I think this movie has a lot to say about the art of storytelling. According to Hanks’ Disney, Travers’ creative work and his own both attempt an act of redemption–“if not in life, then in imagination” for the Mr. Bankses of the world, particularly their own troubled fathers. As Flannery says, “There is something in us, as storytellers and as listeners to stories, that demands the redemptive act, that demands that what falls at least be offered the chance to be restored.”
Yet this redeeming creative work is not merely a whitewashing of history, either–contrary to this very shortsighted LA times review by Amy Nicholson. The movie does a good job of conveying how love really is the way of seeing people for who they truly are. And I think Ms. Nicholson fails to notice that the movie is also about itself–it is sort of a metanarrative that provides the rational for its own structure. Just as Travers and Disney attempt to redeem Mr. Banks, perhaps the movie also redeems Travers and Disney themselves in some way.

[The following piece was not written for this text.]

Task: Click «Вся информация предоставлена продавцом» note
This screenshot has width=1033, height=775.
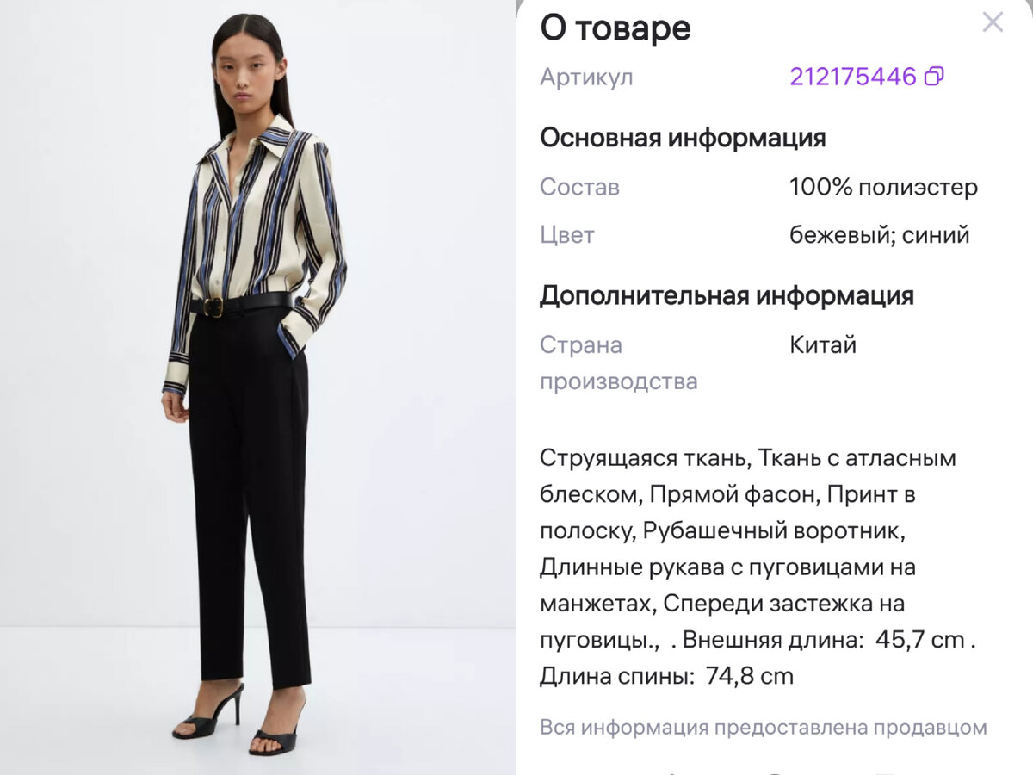Action: (763, 727)
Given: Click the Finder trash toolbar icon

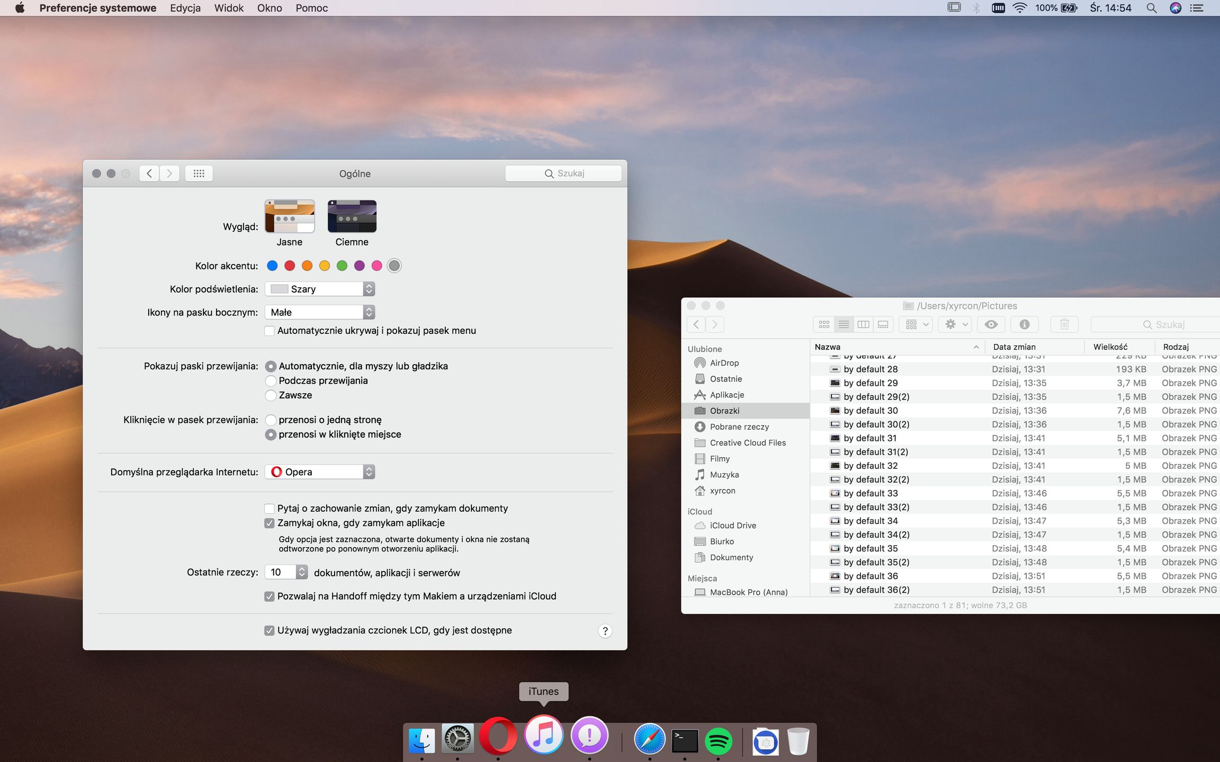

I am going to be teaching Creative Writing next semester. Yikes. I’m rather nervous about returning to six classes a day–though very excited to be teaching juniors and seniors again. I’m thinking of starting with a unit on Children’s Literature first–it’s a good way of analyzing stories, because children’s stories have much less to hide behind than adult stories do. And having my students bring their favorite childhood books to class as a first homework assignment seems to me to be a good way to start off the semester. I’ll keep you posted. And here’s some advice from C. S. Lewis on good writing.
While in downtown Boston the other day (I am home for the holidays), I found myself surrounded once more by the fabulous accent I grew up with but never really adopted (except for words like “wicked” and “jimmies”). Wikpedia has an in-depth and rather fascinating article on the subject, and probably others for whatever region you hail from, as well. Unfortunately, I have yet to discover the etymology of my favorite Louisiana phrase, “Come see.”
Jesus Christ the Apple Tree? Check it out!
From Pope Francis, via Catholic News Agency:
“And this is the question we should pose ourselves: do we too have great visions and zeal? Are we bold too? Do our dreams fly high? Are we consumed by zeal? Or are we mediocre and satisfied with our theoretical apostolic plans?”
He has the talent of making me uncomfortable. Which is a good thing.